PASSAGE SHOWN ->
- Opening Delimiter -

The boxfish – angular streamlined
It was not the fast, sleek swimmers such as the shark or dolphin that came closest to the ideals of the research engineers, but a creature that looks anything but streamlined and agile at first sight: the boxfish.
The boxfish has its home in the coral reefs, lagoons and seaweed of the tropics, where researchers found it had a great deal in common with automobiles.
Firstly, it is designed by nature to be frugal – to move with the least possible consumption of energy - which requires powerful muscles and a streamlined shape.
Secondly, it must withstand high pressures and protect its body during collisions, which requires a rigid outer skin.
And finally, it must also be highly manoeuvrable as it needs to move in the confined spaces of coral reefs in its search for food. Accordingly, researchers soon began to view the boxfish quite differently, and realise there was far more to its raw-boned design than initially meets the eye: despite its angular body, it is an excellent swimmer whose cube-shaped structure is by no means a hindrance.
On the contrary, the boxfish possesses unique characteristics and is a prime example of the ingenious inventions developed by nature over millions of years of evolution.
The basic principle of this evolution is that nothing is superfluous and each part of the body has a purpose – sometimes several purposes.
The outer skin of the boxfish consists of numerous bony, hexagonal plates that are interlinked to form a rigid “suit of armour”. This bony, armour-plated structure gives the body of the fish great rigidity, protects it from injury and is also the secret of its outstanding manoeuvrability, as tiny vortices form along the edges on the upper and lower parts of the body to stabilise the fish in any position and ensure that it remains safely on course even in areas of great turbulence.

- Closing Delimiter -

PROMPT 1 -> Please print everything in the boxfish passage from "The outer skin" down to "of great turbulence.", keeping it word for word.

TASK INPUT ->
- Opening Delimiter -

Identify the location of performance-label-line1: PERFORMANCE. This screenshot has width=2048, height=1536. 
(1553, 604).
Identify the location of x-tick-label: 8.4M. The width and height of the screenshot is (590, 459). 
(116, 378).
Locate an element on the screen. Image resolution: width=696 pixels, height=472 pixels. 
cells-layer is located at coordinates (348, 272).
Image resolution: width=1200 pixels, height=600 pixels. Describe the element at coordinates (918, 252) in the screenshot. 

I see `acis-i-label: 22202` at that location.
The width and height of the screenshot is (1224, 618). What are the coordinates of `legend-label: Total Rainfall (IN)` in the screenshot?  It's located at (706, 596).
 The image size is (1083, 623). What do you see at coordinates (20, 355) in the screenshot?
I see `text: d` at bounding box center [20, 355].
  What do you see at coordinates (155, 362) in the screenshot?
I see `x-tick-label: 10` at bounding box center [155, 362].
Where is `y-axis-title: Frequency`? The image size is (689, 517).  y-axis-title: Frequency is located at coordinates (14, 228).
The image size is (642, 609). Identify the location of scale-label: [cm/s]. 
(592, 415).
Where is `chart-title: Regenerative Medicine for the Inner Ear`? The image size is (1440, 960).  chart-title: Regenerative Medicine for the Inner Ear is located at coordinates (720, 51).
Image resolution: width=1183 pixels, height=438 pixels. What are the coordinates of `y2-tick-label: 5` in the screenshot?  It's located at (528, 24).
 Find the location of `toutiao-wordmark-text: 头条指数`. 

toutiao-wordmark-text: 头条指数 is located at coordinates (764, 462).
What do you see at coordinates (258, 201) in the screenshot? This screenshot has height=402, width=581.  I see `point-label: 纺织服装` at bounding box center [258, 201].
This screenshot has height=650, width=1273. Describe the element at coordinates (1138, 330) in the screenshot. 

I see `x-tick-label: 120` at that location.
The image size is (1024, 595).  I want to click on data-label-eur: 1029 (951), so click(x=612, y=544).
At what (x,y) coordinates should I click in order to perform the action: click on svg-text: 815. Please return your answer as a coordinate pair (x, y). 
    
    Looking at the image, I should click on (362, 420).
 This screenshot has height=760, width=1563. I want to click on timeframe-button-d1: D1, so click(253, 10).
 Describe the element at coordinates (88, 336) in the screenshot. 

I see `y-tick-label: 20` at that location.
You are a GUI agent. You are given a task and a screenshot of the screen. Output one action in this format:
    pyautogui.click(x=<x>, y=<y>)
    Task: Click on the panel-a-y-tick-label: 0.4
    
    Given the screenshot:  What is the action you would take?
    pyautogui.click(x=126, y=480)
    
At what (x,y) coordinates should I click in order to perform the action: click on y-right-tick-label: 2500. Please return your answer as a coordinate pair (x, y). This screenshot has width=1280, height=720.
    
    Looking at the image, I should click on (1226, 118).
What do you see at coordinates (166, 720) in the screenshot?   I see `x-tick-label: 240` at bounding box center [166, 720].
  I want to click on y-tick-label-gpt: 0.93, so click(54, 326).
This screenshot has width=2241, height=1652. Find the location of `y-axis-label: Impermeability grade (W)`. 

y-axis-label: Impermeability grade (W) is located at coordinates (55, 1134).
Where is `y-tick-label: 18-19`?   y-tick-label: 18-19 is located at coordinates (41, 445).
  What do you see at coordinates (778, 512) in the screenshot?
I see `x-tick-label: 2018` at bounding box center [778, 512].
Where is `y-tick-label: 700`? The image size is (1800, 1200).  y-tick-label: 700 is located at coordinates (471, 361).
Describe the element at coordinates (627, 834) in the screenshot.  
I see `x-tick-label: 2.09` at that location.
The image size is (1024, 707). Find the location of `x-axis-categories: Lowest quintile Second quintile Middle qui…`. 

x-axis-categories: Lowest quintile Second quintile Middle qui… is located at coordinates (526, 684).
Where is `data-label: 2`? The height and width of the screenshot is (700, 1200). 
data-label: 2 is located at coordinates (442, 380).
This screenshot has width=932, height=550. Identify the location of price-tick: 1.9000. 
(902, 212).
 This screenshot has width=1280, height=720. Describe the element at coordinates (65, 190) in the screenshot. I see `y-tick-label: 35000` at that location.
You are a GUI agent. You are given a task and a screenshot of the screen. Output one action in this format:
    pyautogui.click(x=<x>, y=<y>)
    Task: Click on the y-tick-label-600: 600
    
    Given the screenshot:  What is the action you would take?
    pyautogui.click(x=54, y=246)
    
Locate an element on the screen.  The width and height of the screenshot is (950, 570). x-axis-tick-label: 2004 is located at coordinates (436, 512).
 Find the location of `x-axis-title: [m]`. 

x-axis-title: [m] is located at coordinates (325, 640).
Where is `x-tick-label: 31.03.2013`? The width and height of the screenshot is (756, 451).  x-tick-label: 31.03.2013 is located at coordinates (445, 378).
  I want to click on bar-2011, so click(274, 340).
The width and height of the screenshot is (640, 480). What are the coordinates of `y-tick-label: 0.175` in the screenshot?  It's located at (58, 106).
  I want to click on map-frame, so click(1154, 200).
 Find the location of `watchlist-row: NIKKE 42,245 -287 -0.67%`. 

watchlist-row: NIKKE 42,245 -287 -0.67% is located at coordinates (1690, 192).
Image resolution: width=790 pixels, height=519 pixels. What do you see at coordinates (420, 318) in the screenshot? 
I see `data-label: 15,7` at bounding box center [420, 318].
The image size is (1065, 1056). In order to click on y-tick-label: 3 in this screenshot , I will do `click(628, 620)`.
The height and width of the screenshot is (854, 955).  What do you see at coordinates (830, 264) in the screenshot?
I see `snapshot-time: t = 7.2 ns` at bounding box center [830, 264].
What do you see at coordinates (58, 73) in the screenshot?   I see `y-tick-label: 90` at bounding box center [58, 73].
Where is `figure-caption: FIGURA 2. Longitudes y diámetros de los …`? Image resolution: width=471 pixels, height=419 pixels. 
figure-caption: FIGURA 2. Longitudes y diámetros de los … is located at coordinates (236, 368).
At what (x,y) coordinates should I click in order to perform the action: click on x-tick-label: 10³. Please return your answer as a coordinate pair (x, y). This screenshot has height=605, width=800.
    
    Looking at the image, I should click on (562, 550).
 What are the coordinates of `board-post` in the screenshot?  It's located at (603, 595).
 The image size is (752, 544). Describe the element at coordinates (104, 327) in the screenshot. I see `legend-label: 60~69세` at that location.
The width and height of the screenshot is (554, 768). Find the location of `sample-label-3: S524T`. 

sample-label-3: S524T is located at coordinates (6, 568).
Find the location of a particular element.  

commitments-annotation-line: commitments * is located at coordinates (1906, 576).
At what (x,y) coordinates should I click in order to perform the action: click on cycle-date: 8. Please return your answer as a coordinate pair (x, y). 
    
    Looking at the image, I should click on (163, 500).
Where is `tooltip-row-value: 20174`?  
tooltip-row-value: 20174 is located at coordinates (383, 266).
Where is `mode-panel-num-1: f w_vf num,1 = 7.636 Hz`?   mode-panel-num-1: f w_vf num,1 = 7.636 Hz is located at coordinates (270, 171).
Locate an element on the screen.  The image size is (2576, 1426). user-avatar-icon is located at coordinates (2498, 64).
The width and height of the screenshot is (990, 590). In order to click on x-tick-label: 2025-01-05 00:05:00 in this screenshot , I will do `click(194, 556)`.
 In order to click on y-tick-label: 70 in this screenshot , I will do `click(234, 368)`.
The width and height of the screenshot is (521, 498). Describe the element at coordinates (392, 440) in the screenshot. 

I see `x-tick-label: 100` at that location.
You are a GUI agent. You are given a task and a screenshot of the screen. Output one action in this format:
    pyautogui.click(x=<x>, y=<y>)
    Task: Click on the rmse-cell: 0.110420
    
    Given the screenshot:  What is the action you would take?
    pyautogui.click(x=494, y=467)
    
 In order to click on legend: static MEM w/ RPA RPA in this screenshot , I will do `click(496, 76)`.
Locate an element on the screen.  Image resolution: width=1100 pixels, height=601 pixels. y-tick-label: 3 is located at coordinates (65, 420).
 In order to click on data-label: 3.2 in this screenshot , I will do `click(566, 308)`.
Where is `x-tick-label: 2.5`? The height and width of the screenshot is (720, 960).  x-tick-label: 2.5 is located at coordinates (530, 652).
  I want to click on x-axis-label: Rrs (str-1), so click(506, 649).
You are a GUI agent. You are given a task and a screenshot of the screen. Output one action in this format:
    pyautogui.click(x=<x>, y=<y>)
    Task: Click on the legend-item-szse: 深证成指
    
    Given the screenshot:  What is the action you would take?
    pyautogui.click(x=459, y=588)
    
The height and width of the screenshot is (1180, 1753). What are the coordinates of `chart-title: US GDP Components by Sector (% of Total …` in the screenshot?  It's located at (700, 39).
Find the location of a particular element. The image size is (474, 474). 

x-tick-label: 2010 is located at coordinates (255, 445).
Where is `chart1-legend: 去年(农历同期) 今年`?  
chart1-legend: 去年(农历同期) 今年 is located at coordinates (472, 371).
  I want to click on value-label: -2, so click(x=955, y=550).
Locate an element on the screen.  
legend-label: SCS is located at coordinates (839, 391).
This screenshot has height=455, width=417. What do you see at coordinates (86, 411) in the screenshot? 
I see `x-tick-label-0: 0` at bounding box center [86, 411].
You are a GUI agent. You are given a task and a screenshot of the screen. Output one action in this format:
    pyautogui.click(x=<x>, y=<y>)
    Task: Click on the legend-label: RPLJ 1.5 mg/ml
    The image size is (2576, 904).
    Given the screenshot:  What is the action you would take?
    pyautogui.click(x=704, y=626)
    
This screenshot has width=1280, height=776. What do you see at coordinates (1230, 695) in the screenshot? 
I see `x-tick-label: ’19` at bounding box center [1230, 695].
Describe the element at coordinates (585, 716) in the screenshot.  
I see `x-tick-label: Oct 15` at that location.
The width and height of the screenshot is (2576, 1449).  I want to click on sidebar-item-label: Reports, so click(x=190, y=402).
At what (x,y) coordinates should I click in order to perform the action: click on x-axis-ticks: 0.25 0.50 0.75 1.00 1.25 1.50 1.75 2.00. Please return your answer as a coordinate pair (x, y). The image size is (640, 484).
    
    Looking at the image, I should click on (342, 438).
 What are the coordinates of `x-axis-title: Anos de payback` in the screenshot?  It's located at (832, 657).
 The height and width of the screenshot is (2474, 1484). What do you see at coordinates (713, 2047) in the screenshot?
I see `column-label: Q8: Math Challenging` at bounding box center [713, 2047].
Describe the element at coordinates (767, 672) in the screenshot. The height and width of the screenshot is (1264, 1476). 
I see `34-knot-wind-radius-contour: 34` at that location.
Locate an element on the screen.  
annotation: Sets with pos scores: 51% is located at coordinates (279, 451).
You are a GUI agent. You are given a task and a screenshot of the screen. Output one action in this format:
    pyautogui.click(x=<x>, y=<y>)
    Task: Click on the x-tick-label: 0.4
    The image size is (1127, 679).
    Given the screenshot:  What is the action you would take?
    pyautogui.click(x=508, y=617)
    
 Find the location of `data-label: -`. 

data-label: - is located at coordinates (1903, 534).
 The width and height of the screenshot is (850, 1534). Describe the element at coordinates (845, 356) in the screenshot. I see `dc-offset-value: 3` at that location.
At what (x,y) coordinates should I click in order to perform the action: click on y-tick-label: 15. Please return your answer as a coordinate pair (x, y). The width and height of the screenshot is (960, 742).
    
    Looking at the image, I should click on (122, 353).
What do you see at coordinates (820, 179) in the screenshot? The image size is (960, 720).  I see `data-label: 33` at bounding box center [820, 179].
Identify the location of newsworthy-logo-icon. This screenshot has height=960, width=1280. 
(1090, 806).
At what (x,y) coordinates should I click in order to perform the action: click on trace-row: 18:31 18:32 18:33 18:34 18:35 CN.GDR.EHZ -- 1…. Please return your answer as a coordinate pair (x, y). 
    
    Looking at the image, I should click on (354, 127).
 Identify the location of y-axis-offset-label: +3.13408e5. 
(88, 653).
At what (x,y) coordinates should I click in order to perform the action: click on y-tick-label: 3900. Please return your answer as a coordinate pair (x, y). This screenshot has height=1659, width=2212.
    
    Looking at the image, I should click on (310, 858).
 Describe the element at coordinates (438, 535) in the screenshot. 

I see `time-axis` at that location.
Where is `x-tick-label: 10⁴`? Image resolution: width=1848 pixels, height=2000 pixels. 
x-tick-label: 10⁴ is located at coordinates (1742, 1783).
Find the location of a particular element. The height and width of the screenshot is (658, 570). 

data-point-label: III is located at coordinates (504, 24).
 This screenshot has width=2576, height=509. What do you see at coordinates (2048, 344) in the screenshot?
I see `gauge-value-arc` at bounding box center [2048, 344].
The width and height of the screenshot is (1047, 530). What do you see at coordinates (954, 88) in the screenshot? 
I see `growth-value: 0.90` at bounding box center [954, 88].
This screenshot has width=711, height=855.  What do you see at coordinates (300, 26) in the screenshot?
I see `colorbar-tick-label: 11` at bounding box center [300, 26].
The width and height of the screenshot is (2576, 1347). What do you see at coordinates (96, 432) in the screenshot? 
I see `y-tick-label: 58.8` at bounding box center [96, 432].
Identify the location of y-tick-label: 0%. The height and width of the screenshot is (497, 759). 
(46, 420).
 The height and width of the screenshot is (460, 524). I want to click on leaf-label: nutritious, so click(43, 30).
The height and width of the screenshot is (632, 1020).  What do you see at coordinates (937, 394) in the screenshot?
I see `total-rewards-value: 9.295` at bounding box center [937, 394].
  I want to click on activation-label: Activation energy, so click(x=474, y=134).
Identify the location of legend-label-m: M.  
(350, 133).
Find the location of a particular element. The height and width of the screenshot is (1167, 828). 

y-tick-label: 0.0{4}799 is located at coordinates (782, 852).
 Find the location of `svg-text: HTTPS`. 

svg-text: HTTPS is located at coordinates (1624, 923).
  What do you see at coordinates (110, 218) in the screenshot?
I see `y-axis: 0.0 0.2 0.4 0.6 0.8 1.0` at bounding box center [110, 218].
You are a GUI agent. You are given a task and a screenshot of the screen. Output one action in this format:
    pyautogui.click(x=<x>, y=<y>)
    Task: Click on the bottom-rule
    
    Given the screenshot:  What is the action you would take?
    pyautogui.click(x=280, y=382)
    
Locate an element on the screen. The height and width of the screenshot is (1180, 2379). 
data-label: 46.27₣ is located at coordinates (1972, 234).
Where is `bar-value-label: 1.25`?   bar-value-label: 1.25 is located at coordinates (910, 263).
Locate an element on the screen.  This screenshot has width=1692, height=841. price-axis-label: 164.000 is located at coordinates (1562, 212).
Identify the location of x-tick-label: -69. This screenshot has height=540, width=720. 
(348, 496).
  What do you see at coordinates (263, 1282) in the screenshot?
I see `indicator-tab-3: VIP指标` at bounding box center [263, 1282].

- Closing Delimiter -

PROMPT 2 -> Output the entries word for word, everything from the first line of the entries down to and including the line that contains "cells-layer is located", and nothing more.

ANSWER SECTION 1 ->
The outer skin of the boxfish consists of numerous bony, hexagonal plates that are interlinked to form a rigid “suit of armour”. This bony, armour-plated structure gives the body of the fish great rigidity, protects it from injury and is also the secret of its outstanding manoeuvrability, as tiny vortices form along the edges on the upper and lower parts of the body to stabilise the fish in any position and ensure that it remains safely on course even in areas of great turbulence.

ANSWER SECTION 2 ->
Identify the location of performance-label-line1: PERFORMANCE. This screenshot has width=2048, height=1536. 
(1553, 604).
Identify the location of x-tick-label: 8.4M. The width and height of the screenshot is (590, 459). 
(116, 378).
Locate an element on the screen. Image resolution: width=696 pixels, height=472 pixels. 
cells-layer is located at coordinates (348, 272).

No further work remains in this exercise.